Use USING HUDI to mount an Apache Hudi table.

-- Create a Hudi external table
CREATE EXTERNAL TABLE hudi_users
USING HUDI
LOCATION 'volume:my_ext_vol/users_hudi/';

Use Cases:

  • Real-time data lake architectures where data is continuously written to Hudi by Flink/Spark.
  • External data sources that require Upsert and incremental query support.

Create Kafka External Table

Use USING KAFKA to map a Kafka topic as an external table, supporting real-time SQL queries.

-- Create a Kafka external table
CREATE EXTERNAL TABLE kafka_events
USING KAFKA
PROPERTIES (
    'bootstrap.servers' = 'kafka-broker:9092',
    'subscribe' = 'app_events',
    'startingOffsets' = 'latest'
);

Query External Tables

Once created, external tables can be queried using standard SQL with exactly the same syntax as querying local tables.

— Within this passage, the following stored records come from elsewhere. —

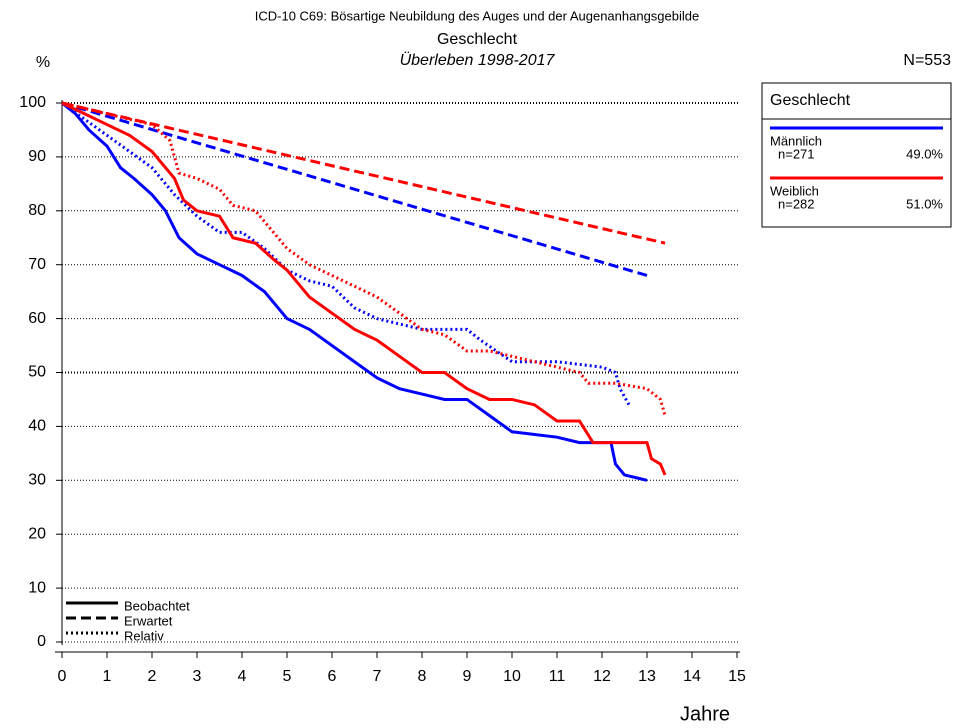  I want to click on chart-subtitle: Überleben 1998-2017, so click(478, 60). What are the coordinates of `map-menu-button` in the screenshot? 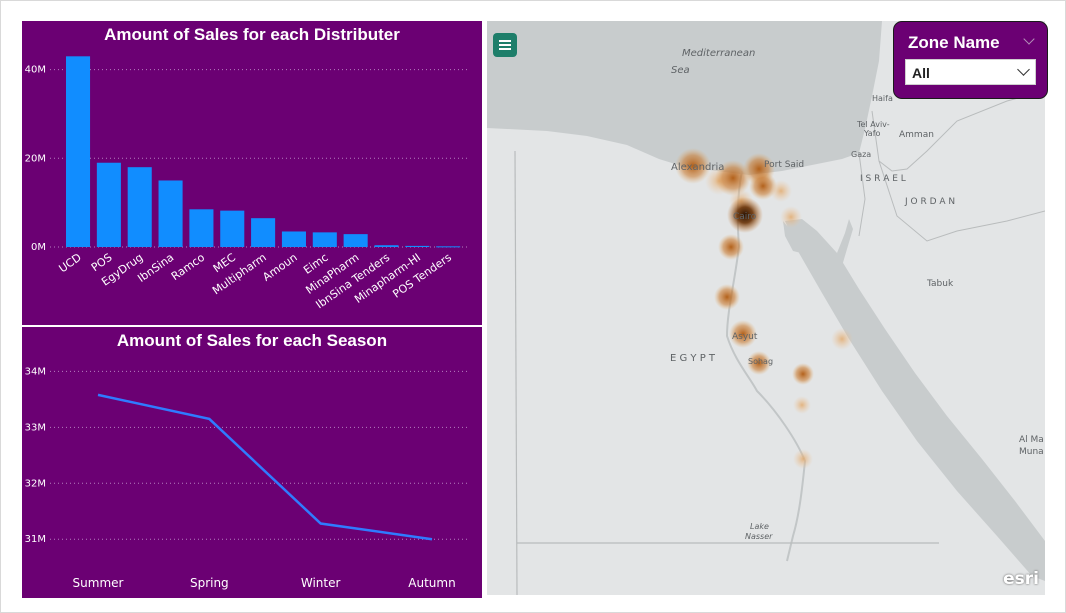 It's located at (505, 45).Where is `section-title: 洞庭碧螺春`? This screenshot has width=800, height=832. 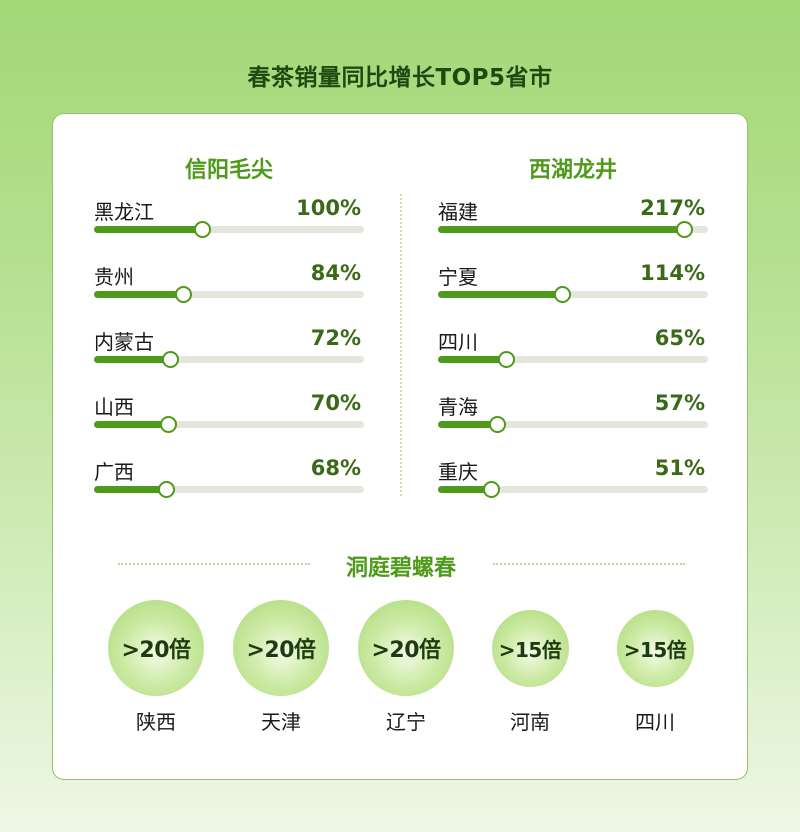 section-title: 洞庭碧螺春 is located at coordinates (400, 568).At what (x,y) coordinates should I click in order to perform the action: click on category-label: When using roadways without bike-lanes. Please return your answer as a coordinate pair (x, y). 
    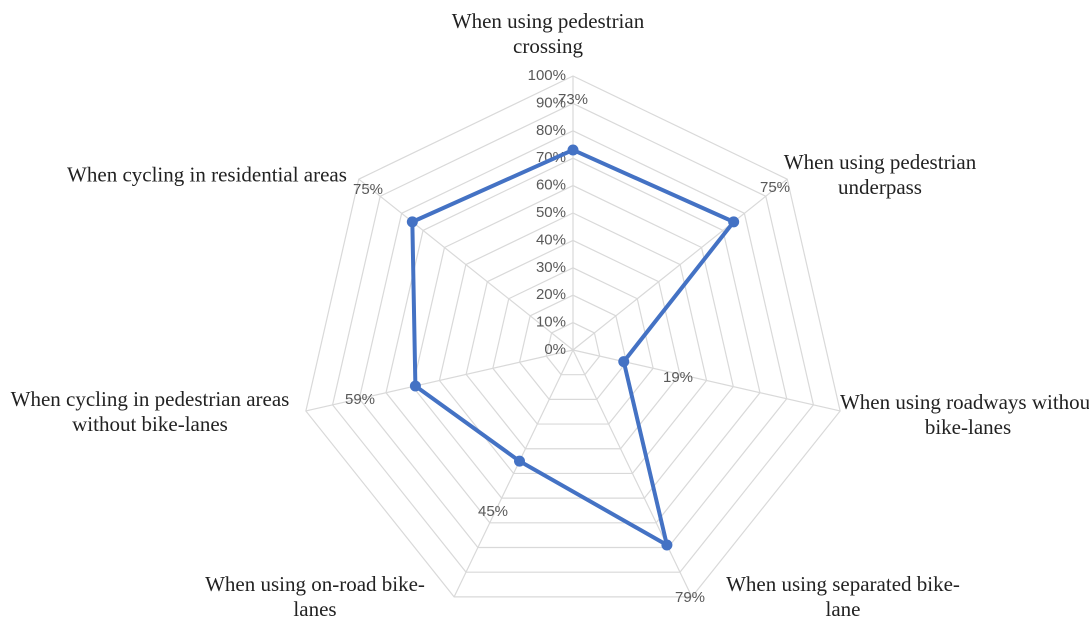
    Looking at the image, I should click on (964, 414).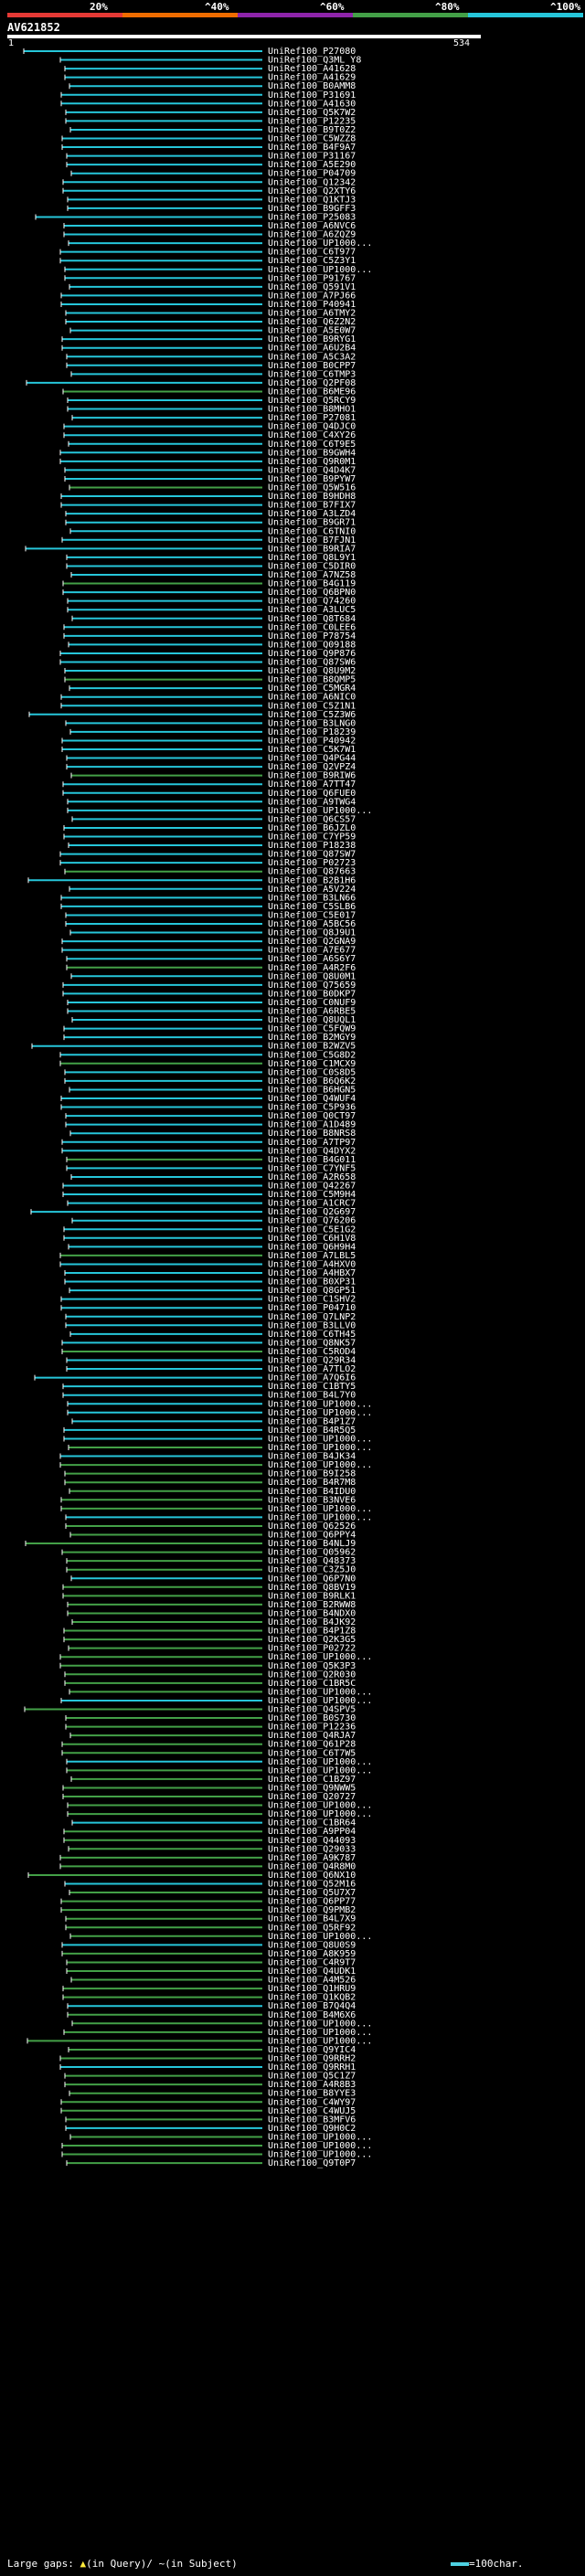 This screenshot has width=585, height=2576. I want to click on hit-label: UniRef100_B3LN66, so click(312, 898).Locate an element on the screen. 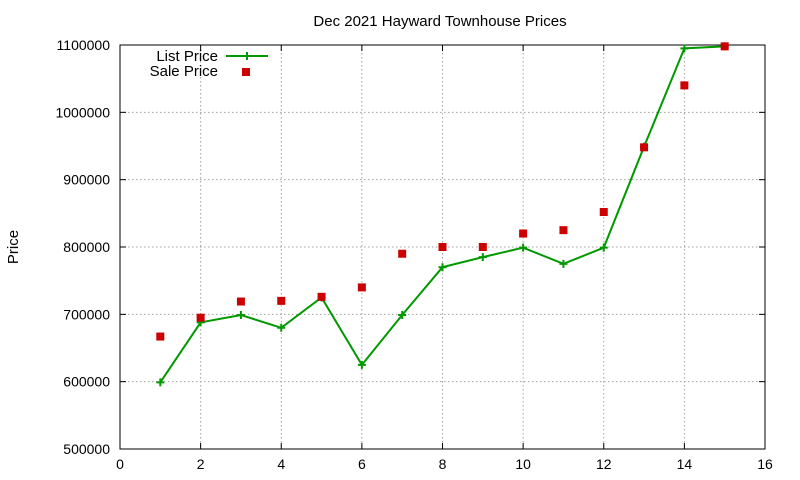  y-tick-label: 1100000 is located at coordinates (84, 45).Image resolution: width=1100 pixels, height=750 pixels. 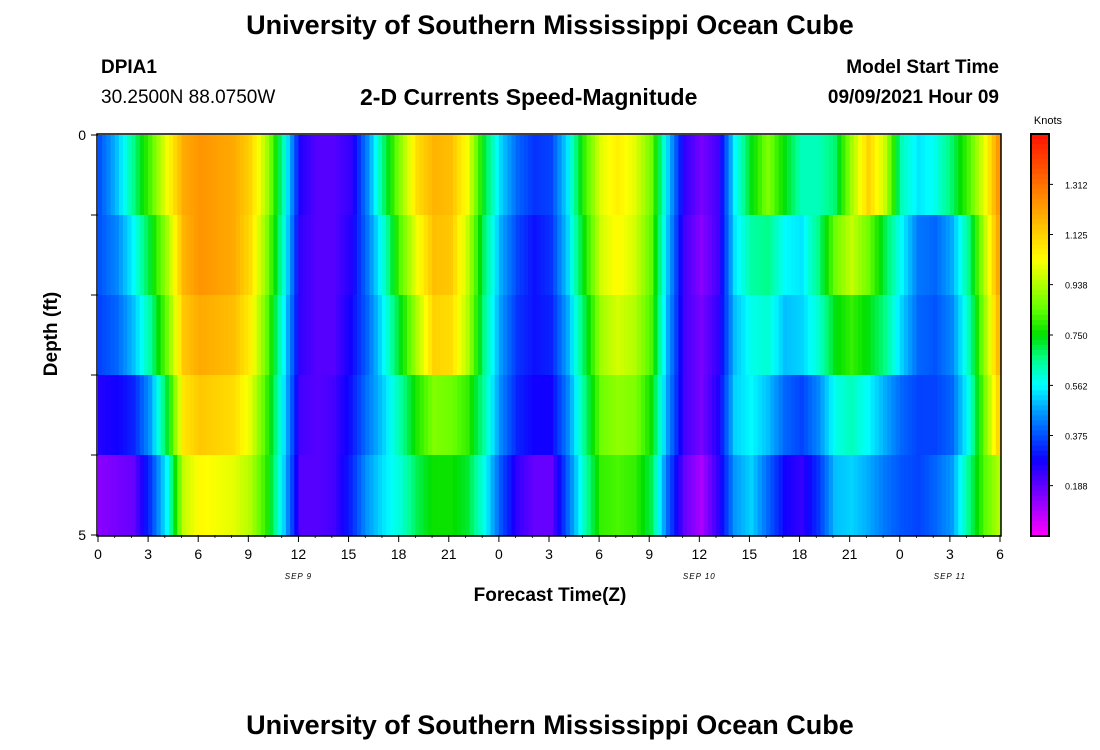 What do you see at coordinates (1076, 286) in the screenshot?
I see `colorbar-tick-label: 0.938` at bounding box center [1076, 286].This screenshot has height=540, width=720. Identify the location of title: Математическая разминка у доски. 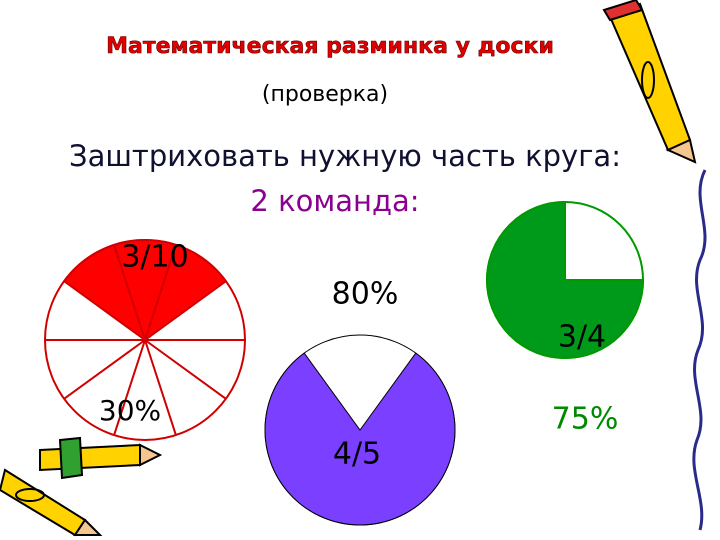
(330, 46).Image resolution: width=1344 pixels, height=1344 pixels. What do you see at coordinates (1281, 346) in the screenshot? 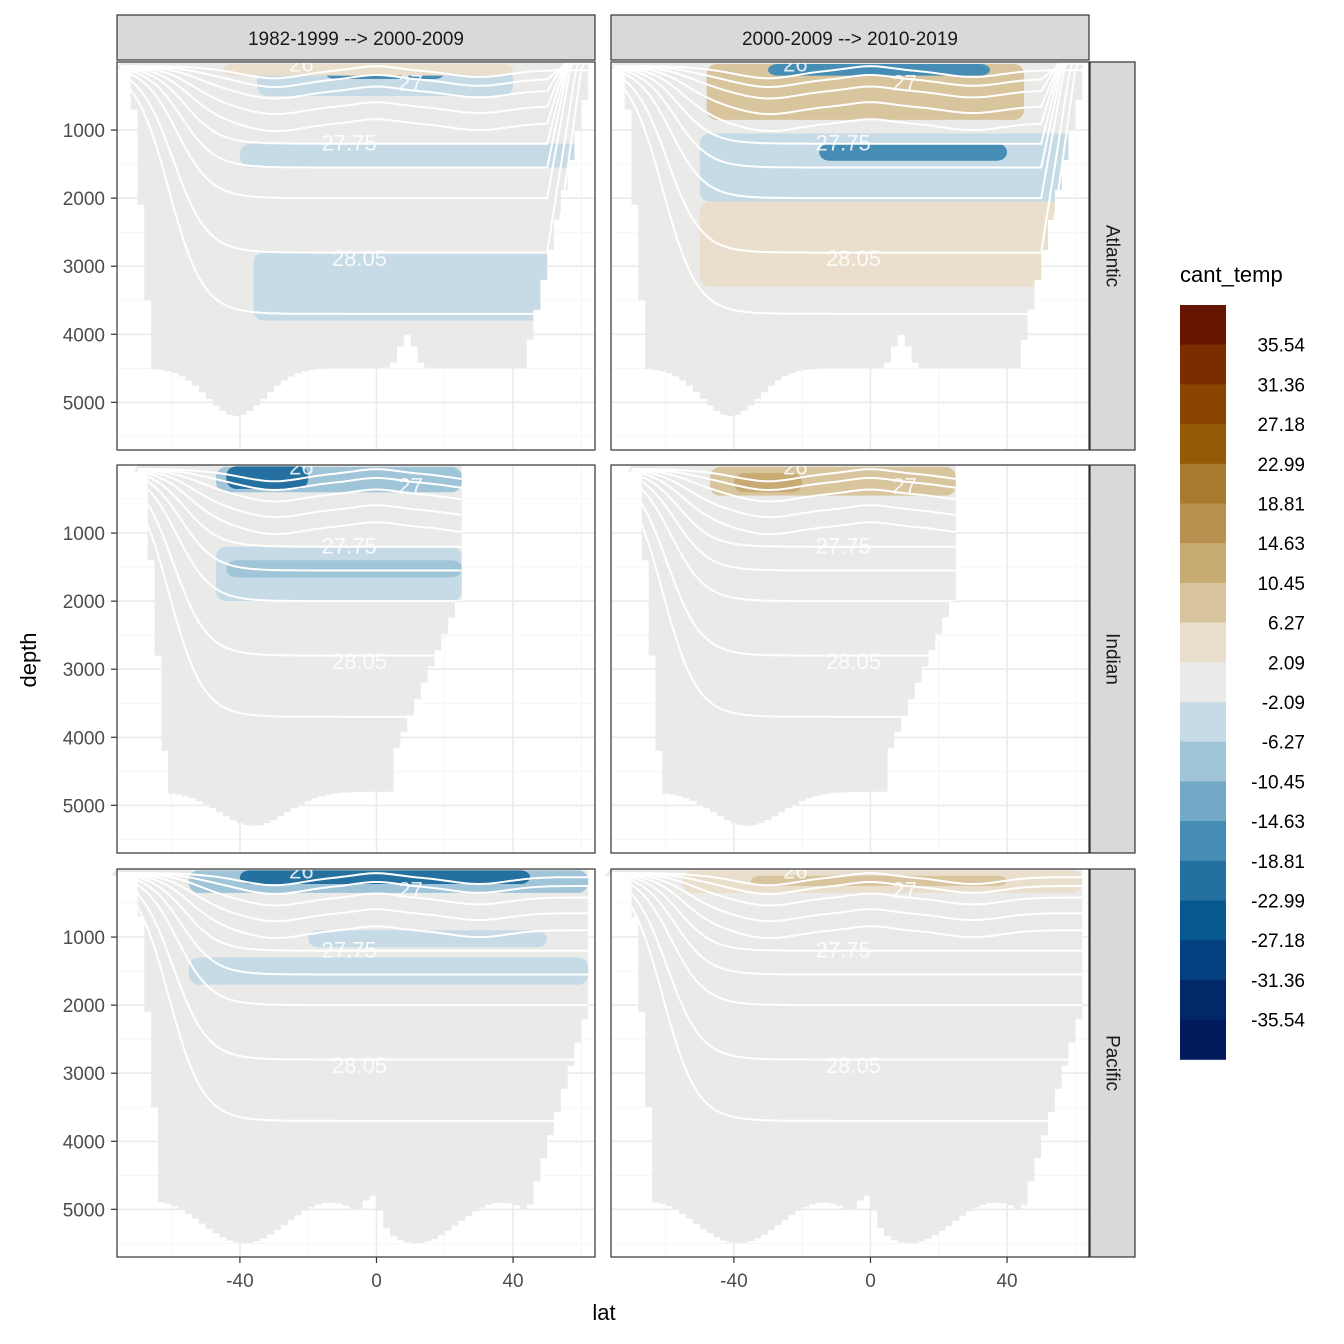
I see `legend-label: 35.54` at bounding box center [1281, 346].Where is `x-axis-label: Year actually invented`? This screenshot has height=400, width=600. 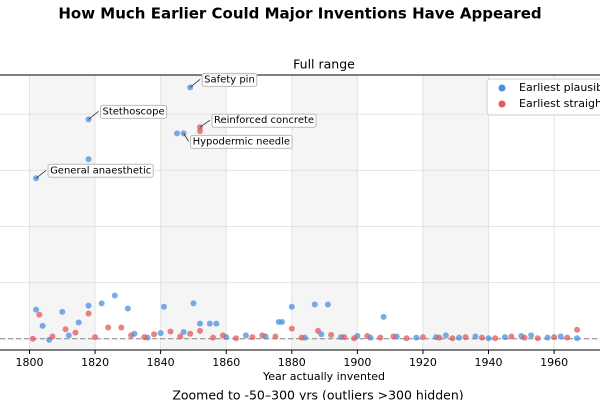 x-axis-label: Year actually invented is located at coordinates (324, 376).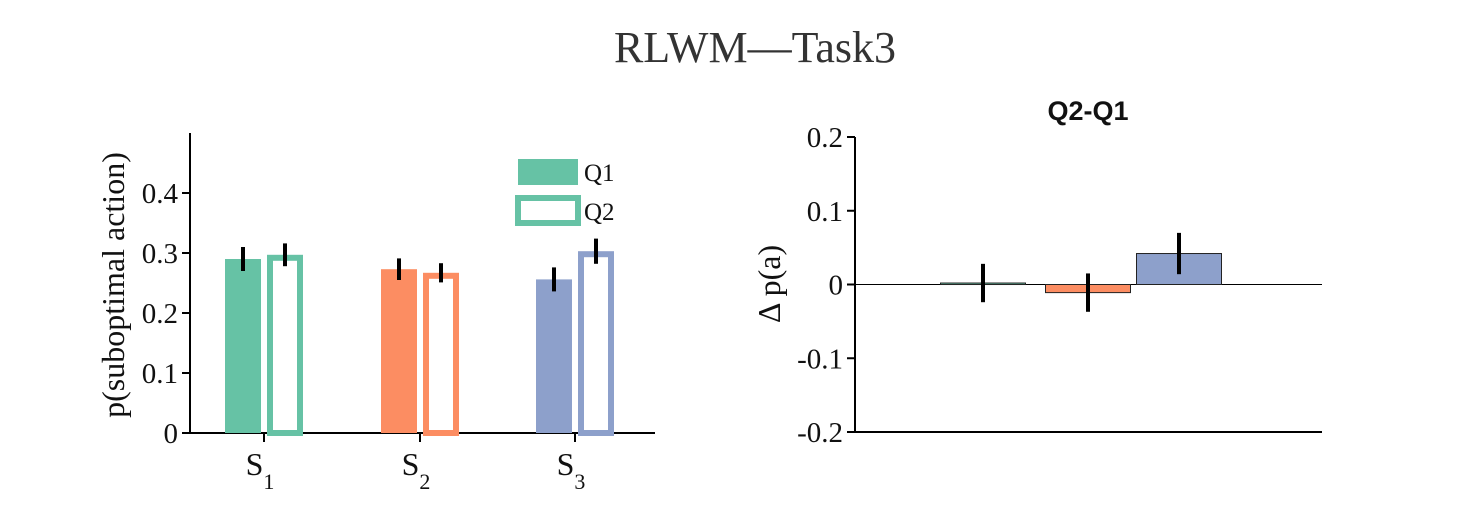  I want to click on bar-q2-s2, so click(441, 354).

-- Query a Delta external table
SELECT product, SUM(amount) as total_sales
FROM delta_sales
GROUP BY product;

-- Query a Kafka external table (real-time messages)
SELECT * FROM kafka_events LIMIT 10;

Performance Notes:

  • When querying external tables, Lakehouse reads data files directly from external storage; network latency may be higher than with local tables.
  • For frequently queried data on external tables, consider using COPY INTO to import it into local tables.

Drop External Tables

Use DROP EXTERNAL TABLE to remove external table metadata.

-- Drop an external table
DROP EXTERNAL TABLE delta_sales;

Clean Up Test Data

After completing external table verification, it is recommended to clean up metadata:

-- Drop external tables
DROP EXTERNAL TABLE IF EXISTS delta_sales;
DROP EXTERNAL TABLE IF EXISTS hudi_users;
DROP EXTERNAL TABLE IF EXISTS kafka_events;

Notes

  1. Read-only Access: External tables only support queries, not write operations such as INSERT, UPDATE, DELETE.
  2. Schema Synchronization: External table schemas are managed by external systems. If the external table structure changes, you need to execute REFRESH or recreate the external table.
  3. Network Connectivity: Querying external tables requires network connectivity between Lakehouse and the external storage (OSS/S3/Kafka).
  4. Format Support: Currently supports mainstream external formats such as Delta Lake, Hudi, and Kafka. For Parquet/ORC files, consider querying directly via Volume or importing with COPY INTO.
  5. Permission Requirements: Creating external tables requires read permission on the underlying Volume or Kafka.